L'éducation à la sexualité des jeunes enfants dans la famille : discours, encadrements des pratiques et rapports à l'école
Gaëlle Larrieu
Université Grenoble Alpes, laboratoire Pacte
Résumé : Cette communication s'intéresse à la façon dont les parents parlent de sexualité à leurs jeunes enfants et encadrent leurs pratiques d'explorations sexuelles. Elle s'intéresse à la fois à une sphère (la famille) et à un âge (les enfants de moins de 11 ans) encore peu étudiée concernant l'éducation à la vie affective, relationnelle et sexuelle.
La communication s'appuie sur une enquête participative menée avec une antenne régionale du Planning Familial. Une quarantaine d'entretiens semi-directifs ont été réalisés auprès de mères (34) et de pères (9) ayant un ou des enfants de moins de 11 ans.
La première partie portera sur la façon dont les parents se positionnement vis à vis de la norme contemporaine de discussion sur la sexualité avec les enfants, en prenant l'exemple des échanges concernant les rapports sexuels et la reproduction. Dans la deuxième partie, nous nous intéresserons à l'encadrement parental des pratiques d'explorations sexuelles enfantines, qu'elles soient individuelles ou collectives.

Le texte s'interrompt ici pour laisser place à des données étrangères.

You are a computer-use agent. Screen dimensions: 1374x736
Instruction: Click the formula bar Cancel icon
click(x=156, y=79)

Ces pratiques, de discussion ou d'encadrement, varient en fonction du sexe des parents, de leur classe sociale, ainsi que de l'âge et du sexe des enfants. Enfin, la dernière partie sera consacrée à la façon dont les parents envisagent l'articulation entre la famille et l'école sur ces thématiques. Si l'école est plutôt perçu comme un espace approprié pour évoquer ces sujets, les parents rencontrés l'envisagent surtout comme utile pour "les autres", traçant ainsi des frontières morales entre les familles.
Gaëlle Larrieu est maitresse de conférences en sociologie à l'Université Grenoble Alpes et au laboratoire Pacte. Ses recherches portent sur l'intersexuation, le genre, la famille, la sexualité et le handicap.

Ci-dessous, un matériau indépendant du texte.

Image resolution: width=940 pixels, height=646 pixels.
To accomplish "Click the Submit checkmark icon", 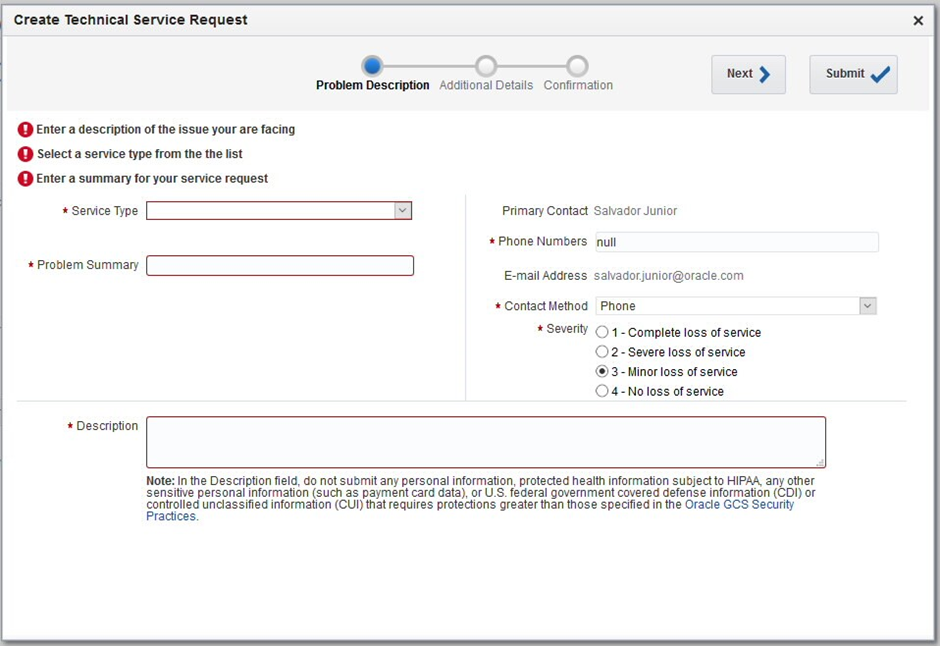I will coord(880,74).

L'éducation à l'égalité des sexes et ses publics. Une politique scolaire à l'épreuve des rapports sociaux.
Simon Massei
Université Picardie Jules Verne, CAREF
Résumé : Cette communication interroge les ressorts sociaux et politiques de la concentration des actions d'éducation à l'égalité entre les sexes dans les établissements scolaires de banlieue pauvre. À partir d'une enquête croisant archives ministérielles, observations ethnographiques et entretiens, elle montre que cette distribution spatiale ne résulte pas d'un ciblage délibéré mais d'un processus complexe de racialisation construit à différents niveaux.

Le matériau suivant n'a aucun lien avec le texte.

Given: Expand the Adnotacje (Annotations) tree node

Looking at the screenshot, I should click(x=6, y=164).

L'analyse historique révèle d'abord un triple retournement depuis les années 1970 : le passage d'une lutte contre le sexisme structurel à une « déconstruction des stéréotypes » individuels, la scolarisation d'un problème jadis traité dans les médias, et l'externalisation de cette mission au secteur associatif. Cette reconfiguration s'opère dans un contexte de construction du « problème musulman » qui conduit les établissements populaires à solliciter massivement ces interventions, financées par des budgets liés à la politique de la ville ou à la lutte contre la délinquance.
L'étude des pratiques professionnelles met ensuite au jour les divisions traversant l'espace de l'éducation à l'égalité : entre "militantes" féministes critiques, "éducatrices" républicaines justifiant le ciblage des quartiers, et "mercenaires" technicisées.
Ces positionnements reflètent des trajectoires sociales et des rapports différenciés au politique.
L'observation en classe montre enfin que la racialisation s'opère aussi « par le bas » : les élèves blanc·hes bien classé·es scolairement convertissent leur compétence scolaire en compétence égalitaire, tandis que les comportements des élèves racisé·es de classes populaires (bouffonisation masculine, quête de respectabilité féminine) justifient rétrospectivement le ciblage dont ils sont l'objet. Cette dynamique éclaire aussi les mobilisations anti-genre de 2014, dont l'analyse révèle l'articulation entre reproduction sociale, rapports à l'école et réinvestissement conservateur de capitaux scolaires dévalués.
Simon Massei est sociologue et maître de conférences en sciences de l'éducation à l'UPJV/CAREF. Ses recherches portent sur les politiques scolaires et les processus de socialisation, avec un intérêt singulier pour les rapport sociaux de race.